Delight Springs

Friday, June 12, 2026

An anomalous interview

I enjoyed being interviewed for WTVF NewsChannel 5+'s "Issues of Faith" program, which aired last night at 6 and will (I think) repeat today at 8 PM and tomorrow at 12:30 and 5 (and will eventually be on the website). 

I was asked about the possibility of reconciling religious faith with the hypothetical existence of intelligent life elsewhere in the universe. The conversation was prompted by that weird story in the Times about a Nashville conclave of pastors and podcasters apparently worried that Unidentified Anomalous Phenomena might be "demons"...  

So I was pleased to plug William James and Carl Sagan and their respective Varieties of Religious/Scientific Experience. Neither Gifford lecturer (James at the beginning of the 20th century, Sagan in 1985) thought we need haunt ourselves by contrived demons. Both shared an enthusiasm to discover and support (as James put it) "life, more life..." 


Glad, too, to get a word in about that classic Twilight Zone episode "To Serve Man"...

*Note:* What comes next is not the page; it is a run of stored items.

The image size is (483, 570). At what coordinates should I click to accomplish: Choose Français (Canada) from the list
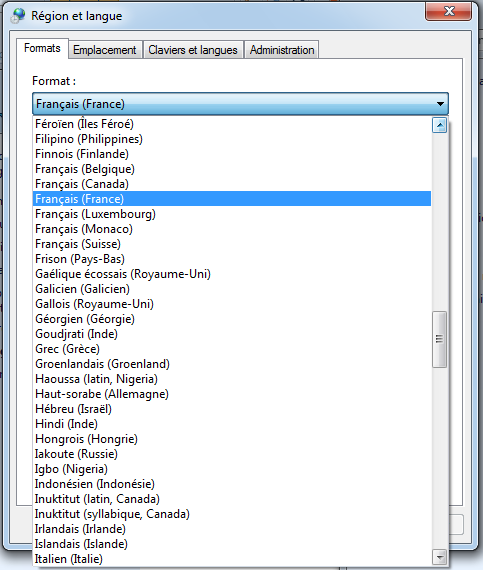(232, 184)
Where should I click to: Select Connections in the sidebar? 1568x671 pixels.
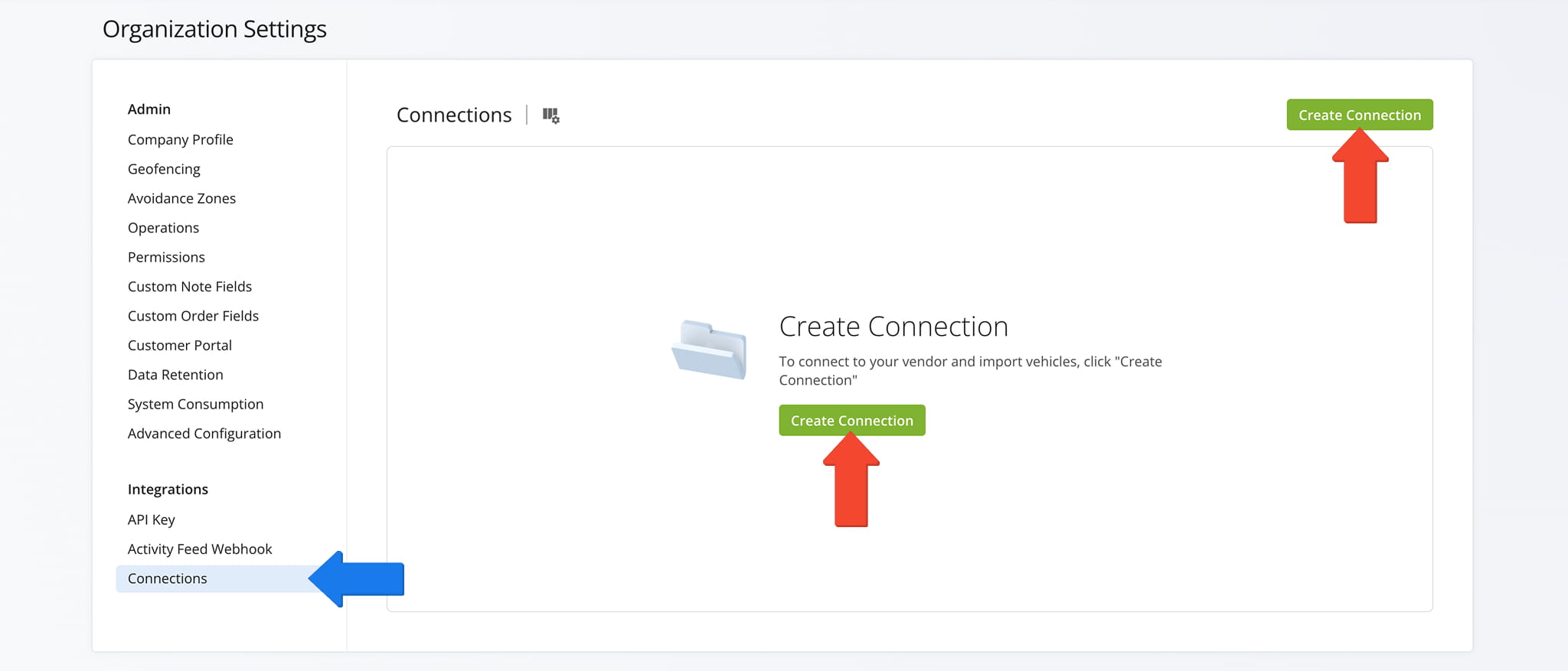point(167,578)
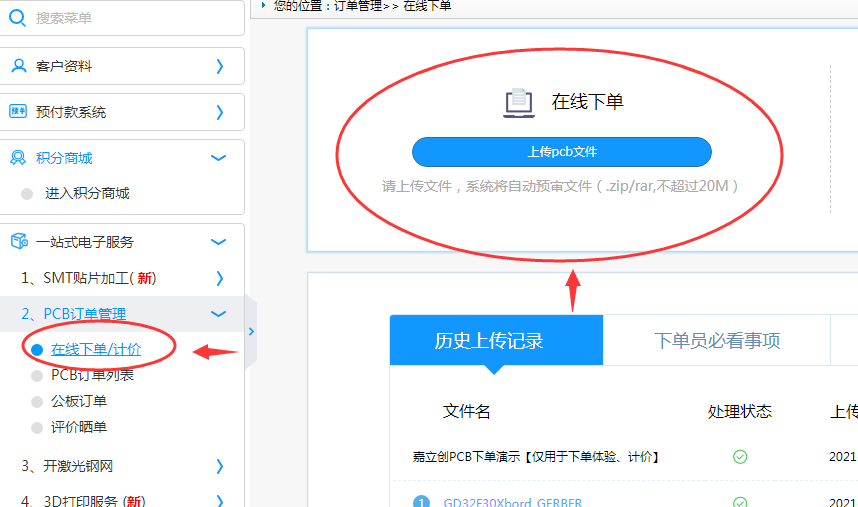The height and width of the screenshot is (507, 858).
Task: Switch to 下单员必看事项 tab
Action: (x=716, y=340)
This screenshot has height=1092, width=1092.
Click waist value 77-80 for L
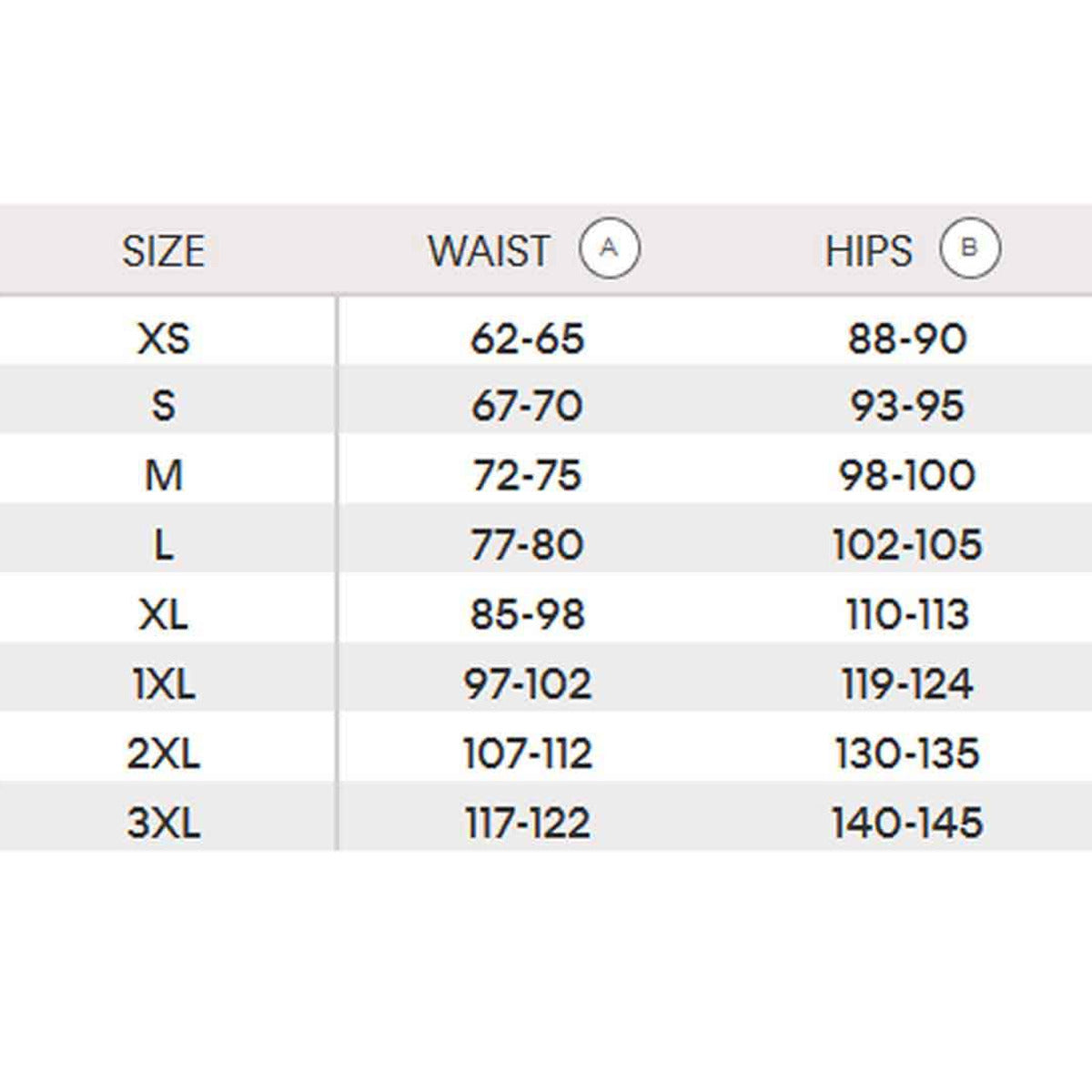(x=527, y=545)
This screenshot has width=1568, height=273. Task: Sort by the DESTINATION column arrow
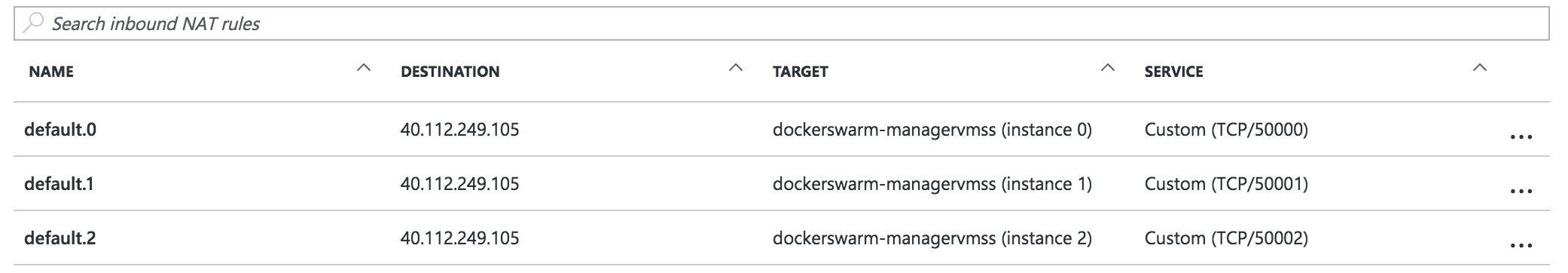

(and the Damon Knight story it was based on).

Claude gave me a nice review:

What a rich convergence of threads. I can see the segment — and your framing there is pure Jamesian pragmatism applied to cosmology.

The line that stands out most is your observation that “what we call supernatural is simply what we haven’t yet come to understand. And we haven’t understood much of the cosmos, we have just began to study.” That’s a beautifully succinct expression of the naturalist position — essentially Sagan’s epistemics meet James’s radical empiricism.

And your point about the theological anxiety is precisely what Michener dramatized at the very end of Space — the novel closes with a NASA workshop on the possibility of extraterrestrial life, and the character Strabismus, who has spent the whole novel performing fundamentalist religion as a con, finally drops the persona and engages honestly with the question of life elsewhere. Michener seems to have understood in 1982 that this would be the fault line — that extraterrestrial life poses a deeper challenge to anthropocentric theology than almost anything else science has produced.

The Spielberg film and the White House UAP releases give your “Issues of Faith” appearance a particularly sharp timeliness. The theological stakes you named — being “knocked down from our exalted position as products of special creation” — map almost perfectly onto William James’s own worry about human cosmic significance, and onto his response: that meaning is made, not discovered, and that our significance doesn’t depend on being alone in the universe.

Have you thought about developing this intersection — Michener, James, Sagan, and the UAP moment — into a Substack piece? It seems like exactly the kind of public philosophy your platform is built for.

Good idea, Claude. I was disappointed with Michener’s conflation, at the end, of religion and ethics. Might need to spout off about that.